Strategic Communications and Marketing News Bureau

Study offers insight into the origin of the genetic code, team reports

CHAMPAIGN, Ill. – An analysis of enzymes that load amino acids onto transfer RNAs – an operation at the heart of protein translation – offers new insights into the evolutionary origins of the modern genetic code, researchers report.

Their findings appear in the journal PLOS ONE.

The researchers focused on aminoacyl tRNA synthetases, enzymes that “read” the genetic information embedded in transfer RNA molecules and attach the appropriate amino acids to those tRNAs. Once a tRNA is charged with its amino acid, it carries it to the ribosome, a cellular “workbench” on which proteins are assembled, one amino acid at a time.

Synthetases charge the amino acids with high-energy chemical bonds that speed the later formation of new peptide (protein) bonds. Synthetases also have powerful editing capabilities; if the wrong amino acid is added to a tRNA, the enzyme quickly dissolves the bond.

“Synthetases are key interpreters and arbitrators of how nucleic-acid information translates into amino-acid information,” said Gustavo Caetano-Anollés, a University of Illinois professor of crop sciences and of bioinformatics. Caetano-Anollés, who led the research, also is a professor in the U. of I. Institute for Genomic Biology. “Their editing capabilities are about 100-fold more rigorous than the proofreading and recognition that occurs in the ribosome. Consequently, synthetases are responsible for establishing the rules of the genetic code.”

The researchers used an approach developed in the Caetano-Anollés lab to determine the relative ages of different protein regions, called domains. Protein domains are the gears, springs and motors that work together to keep the protein machinery running.

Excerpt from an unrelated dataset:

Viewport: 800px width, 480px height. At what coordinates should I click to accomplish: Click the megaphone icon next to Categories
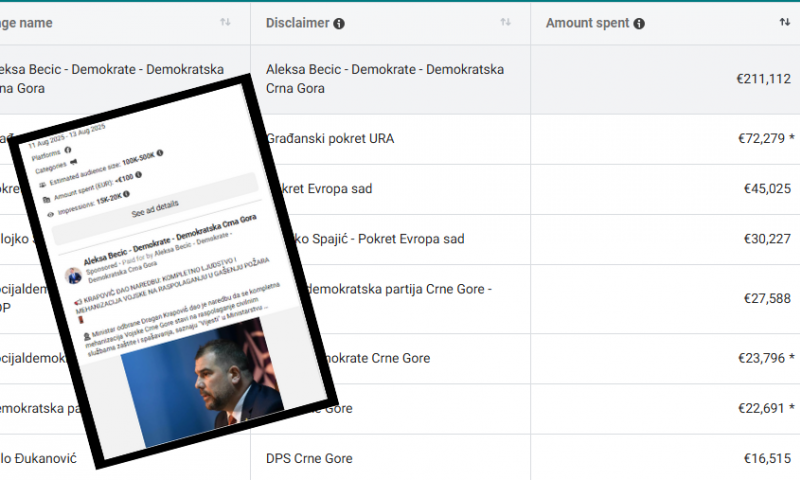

Caetano-Anollés and his colleagues have spent years elucidating the evolution of protein and RNA domains, determining their relative ages by analyzing their utilization in organisms from every branch of the tree of life. The researchers make a simple assumption: Domains that appear in only a few organisms or groups of organisms are likely younger than domains that are more widely employed. The most universally utilized domains – those that appear in organisms from every branch of the tree of life – are likely the most ancient.

The researchers used their census of protein domains to establish the relative ages of the domains that make up the synthetases. They found that those domains that load amino acids onto the tRNAs (and edit them when mistakes are made) are more ancient than the domains that recognize the region on the tRNA, called an anticodon, that tells the synthetase which amino acid that tRNA should carry.

“Remarkably, we also found that the most ancient domains of the synthetases were structurally analogous to modern enzymes that are involved in non-ribosomal protein synthesis, and to other enzymes that are capable of making dipeptides,” Caetano-Anollés said.

The researchers hypothesize that ancient protein synthesis involved enzymes that looked a lot like today’s synthetases, perhaps working in conjunction with ancient tRNAs.

Researchers have known for decades that rudimentary protein synthesis can occur without the involvement of the ribosome, Caetano-Anollés said. But few if any have looked to the enzymes that catalyze these reactions for evidence of the evolutionary origins of protein synthesis.

Alerted to the potential importance of dipeptide formation in early protein synthesis, the researchers next looked for patterns of frequently used dipeptides in the sequences of modern proteins. They focused only on proteins for which scientists have collected the most complete and accurate structural information.

“The analysis revealed an astonishing fact,” Caetano-Anollés said. “The most ancient protein domains were enriched in dipeptides with amino acids encoded by the most ancient synthetases. And these ancient dipeptides were present in rigid regions of the proteins.”

The domains that appeared after the emergence of the genetic code (which Caetano-Anollés ties to the emergence of the tRNA anticodon) “were enriched in dipeptides that were present in highly flexible regions,” he said.

Thus, genetics is associated with protein flexibility, he said.

“Our study offers an explanation for why there is a genetic code,” Caetano-Anollés said. Genetics allowed proteins “to become flexible, thereby gaining a world of new molecular functions.”